REPUBLIKA.CO.ID, JAKARTA – Pada tahun 2011 ini polisi kelihatan sangat kedodoran dalam upaya deteksi dini kerusuhan dan pengamanan. Sebut saja insiden Cikeusik, kerusuhan Temanggung, kerusuhan Ambon, kerusuhan Klungkung Bali dan lain sebagainya.
Berbagai kerusuhan tersebut tidak dapat terdeteksi dengan baik oleh Polri. "Ini menunjukkan lemahnya penguasaan kewilayahan oleh lembaga ini. Karenanya perlu ada evaluasi apakah penyebab kelemahan tersebut," jelas Anggota Komisi III DPR-RI, Aboe Bakar Al-Habsyi, saat dihubungi, Senin (26/12).
Di sisi lain, Polri terlihat represif ketika melakukan kegiatan pengamanan.
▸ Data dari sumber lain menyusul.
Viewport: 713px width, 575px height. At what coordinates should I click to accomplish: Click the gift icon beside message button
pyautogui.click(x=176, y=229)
Tak jarang senjata mereka menyalak dan melukai bahkan menewaskan masyarakat sipil. "Tentu kita masih ingat insiden Batam, Papua, Mesuji Lampung, Oki Sumsel, Mandailing Natal dan yang terakhir dipengujung tahun ini adalah Bima," papar politisi PKS itu.
Karenanya sudah sangat patut DPR memanggil Kapolri. Dia melihat Polri lemah dalam mengelola bahan keterangan (Baket) intelijen menjadi sebuah operasi lapangan yang harus disiapkan dalam menindak lanjuti info intelijen. Seharusnya, dari Baket yang ada Polri harus mampu mengidentifikasi siapa yang dihadapi.
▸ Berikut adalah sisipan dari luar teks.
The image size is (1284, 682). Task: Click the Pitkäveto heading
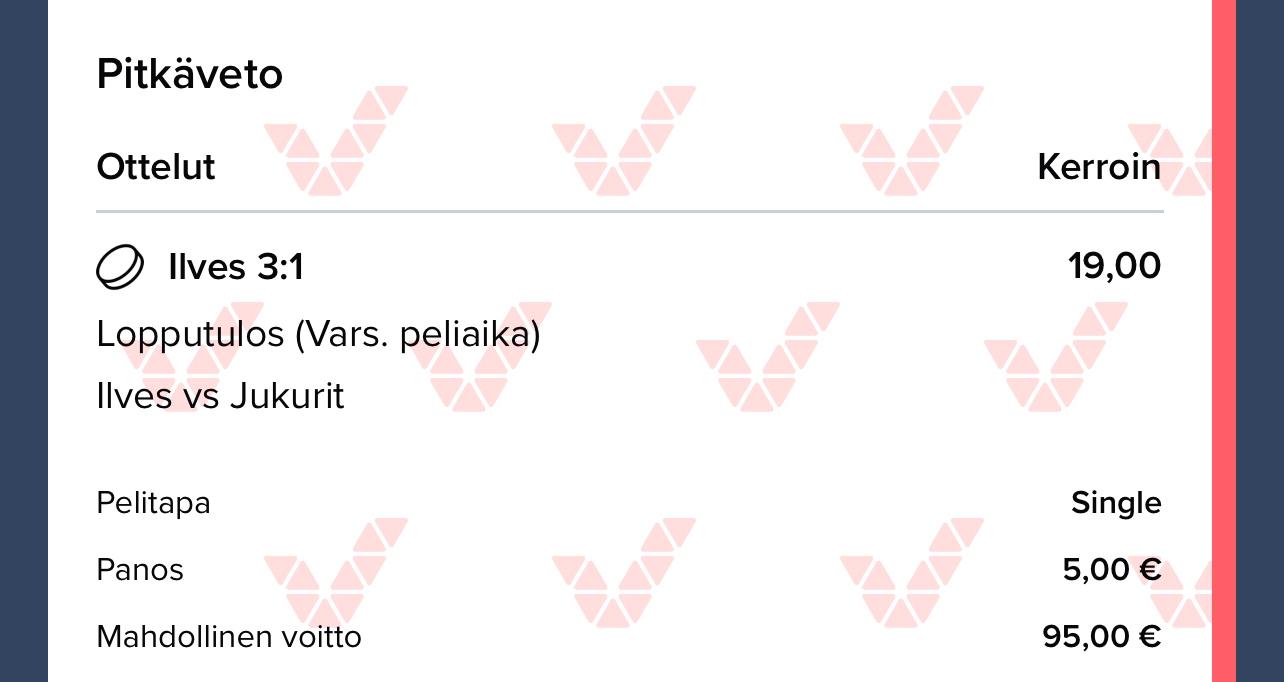189,75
Bila yang dihadapi bukan kekuatan bersenjata. Polri dilarang keras membawa senjata, apalagi menggunakan. Seharusnya kekuatan polisi hanya digunakan apabila eskalasi di lapangan berkembang menjadi brutal dan memerlukan kekuatan bersenjata.
"Karenanya kita akan pastikan apakah tindakan lapangan yang dilakukan aparat telah sesuai dengan urutan tindakan yang benar. Apakah polisi sudah melakukan pendekatan yang persuasif," kata Aboe.